This is the repo for EMNLP2020 paper Pre-training Multilingual Neural Machine Translation by Leveraging Alignment Information.
[paper]
mRASP, representing multilingual Random Aligned Substitution Pre-training, is a pre-trained multilingual neural machine translation model. mRASP is pre-trained on large scale multilingual corpus containing 32 language pairs. The obtained model can be further fine-tuned on downstream language pairs. To effectively bring words and phrases with similar meaning closer in representation across multiple languages, we introduce Random Aligned Substitution (RAS) technique. Extensive experiments conducted on different scenarios demonstrate the efficacy of mRASP. For detailed information please refer to the paper.
.
├── experiments # Example files: including configs and data
├── preprocess # The preprocess step
│ ├── tools/
│ │ ├── __init__.py
│ │ ├── common.sh
│ │ ├── data_preprocess/ # clean + tokenize
│ │ │ ├── __init__.py
│ │ │ ├── clean_scripts/
│ │ │ ├── tokenize_scripts/
│ │ │ ├── clean_each.sh
│ │ │ ├── prep_each.sh
│ │ │ ├── prep_mono.sh # preprocess a monolingual corpus
│ │ │ ├── prep_parallel.sh # preprocess a parallel corpus
│ │ │ └── tokenize_each.sh
│ │ ├── misc/
│ │ │ ├── __init__.py
│ │ │ ├── multilingual_preprocess_yml_generator.py
│ │ │ └── multiprocess.sh
│ │ ├── ras/
│ │ │ ├── __init__.py
│ │ │ ├── random_alignment_substitution.sh
│ │ │ ├── random_alignment_substitution_w_multi.sh
│ │ │ ├── replace_word.py # RAS using MUSE bilingual dict
│ │ │ └── replace_word_w_multi.py # RAS using multi-way parallel dict
│ │ └── subword/
│ │ ├── __init__.py
│ │ ├── multilingual_apply_subword_vocab.sh # script to only apply subword (w/o learning new vocab)

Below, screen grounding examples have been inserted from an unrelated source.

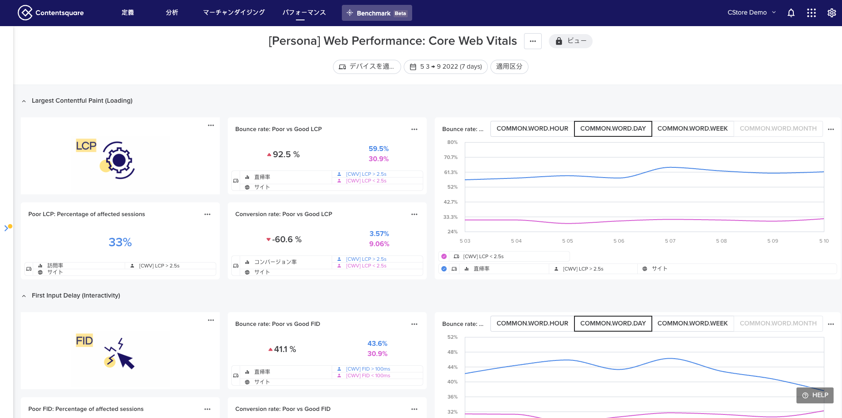Open options for Conversion rate: Poor vs Good LCP

tap(414, 214)
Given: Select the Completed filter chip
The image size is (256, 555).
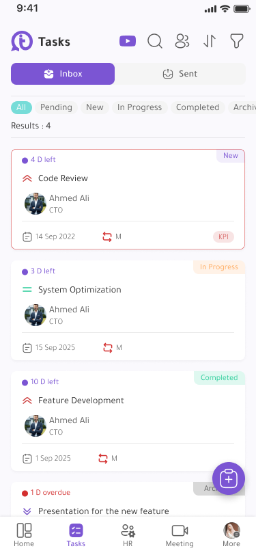Looking at the screenshot, I should pyautogui.click(x=198, y=107).
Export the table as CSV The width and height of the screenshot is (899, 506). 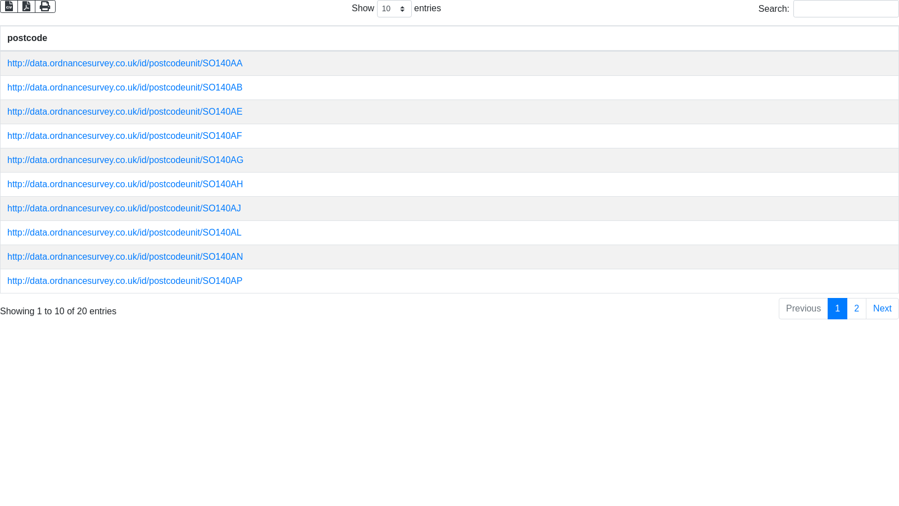point(9,7)
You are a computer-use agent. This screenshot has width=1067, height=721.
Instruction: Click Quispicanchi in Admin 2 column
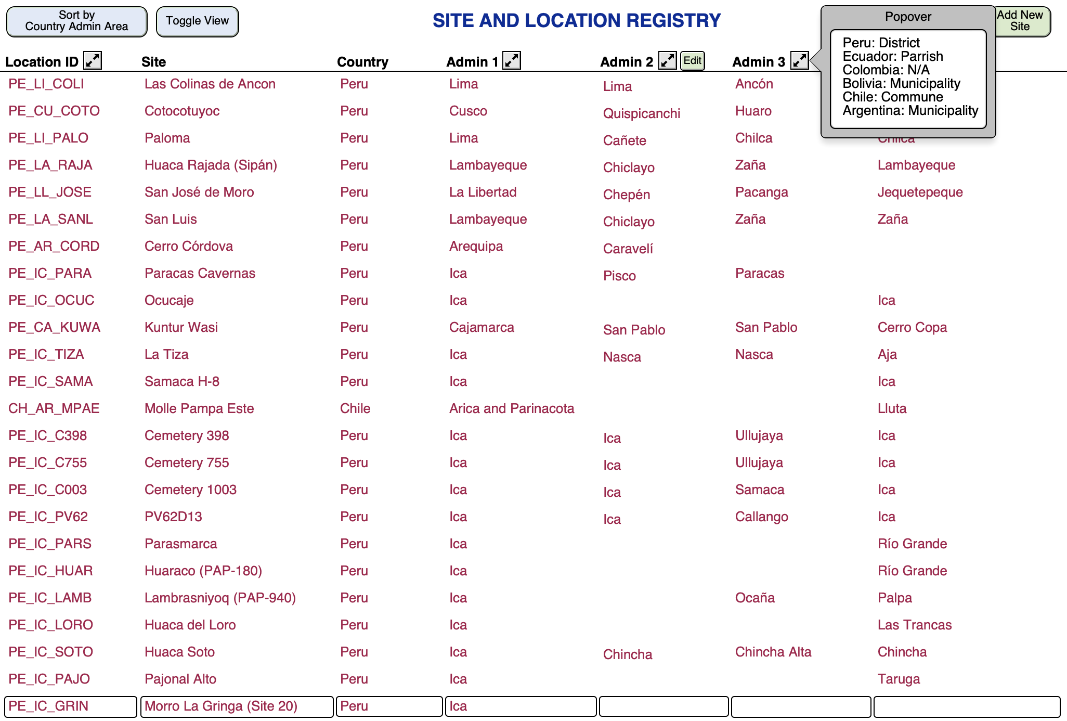pos(641,114)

│ │ ├── multilingual_learn_apply_subword_vocab_joint.sh # script to learn new vocab and apply subword
│ │ └── scripts/
│ ├── __init__.py
│ ├── multilingual_merge.sh # script to merge multiple parallel dataset
│ ├── multilingual_preprocess_main.sh # main entry for preprocess
│ └── README.md
├── train
│ ├── __init__.py
│ ├── misc/
│ │ ├── load_config.sh
│ │ └── monitor.sh # script to monitor the generation of checkpoint and evaluate them
│ ├── scripts/
│ │ ├── __init__.py
│ │ ├── average_checkpoints_from_file.py
│ │ ├── average_ckpt.sh # checkpoint average
│ │ ├── common_scripts.sh
│ │ ├── get_worst_ckpt.py
│ │ ├── keep_top_ckpt.py
│ │ ├── remove_bpe.py
│ │ └── rerank_utils.py
│ ├── pre-train.sh # main entry for pre-train
│ ├── fine-tune.sh # main entry for fine-tune
│ └── README.md
├── requirements.txt
└── README.md
pip install -r requirements.txt
The pipeline contains two steps: Pre-train and Fine-tune. We first pre-train our model on multiple language pairs jointly. Then we further fine-tune on downstream language pairs.
The preprocess pipeline is composed of the following 4 separate steps:
-
Data filtering and cleaning
-
Tokenization
-
Learn / Apply joint bpe sub-word vocabulary
-
Random Alignment Substitution (optional, only valid for train set)
We provide a script to run all the above steps in one command:
bash ${PROJECT_ROOT}/preprocess/multilingual_preprocess_main.sh ${config_yaml_file}
step1: preprocess train data and learn a joint BPE subword vocabulary across all languages.
bash ${PROJECT_ROOT}/preprocess/multilingual_preprocess_main.sh ${PROJECT_ROOT}/experiments/example/configs/preprocess/train.yml
The command above will do clean, subword, merge, ras, step by step. Now we have a BPE vocabulary and an RASed multilingual dataset merged from multiple language pairs.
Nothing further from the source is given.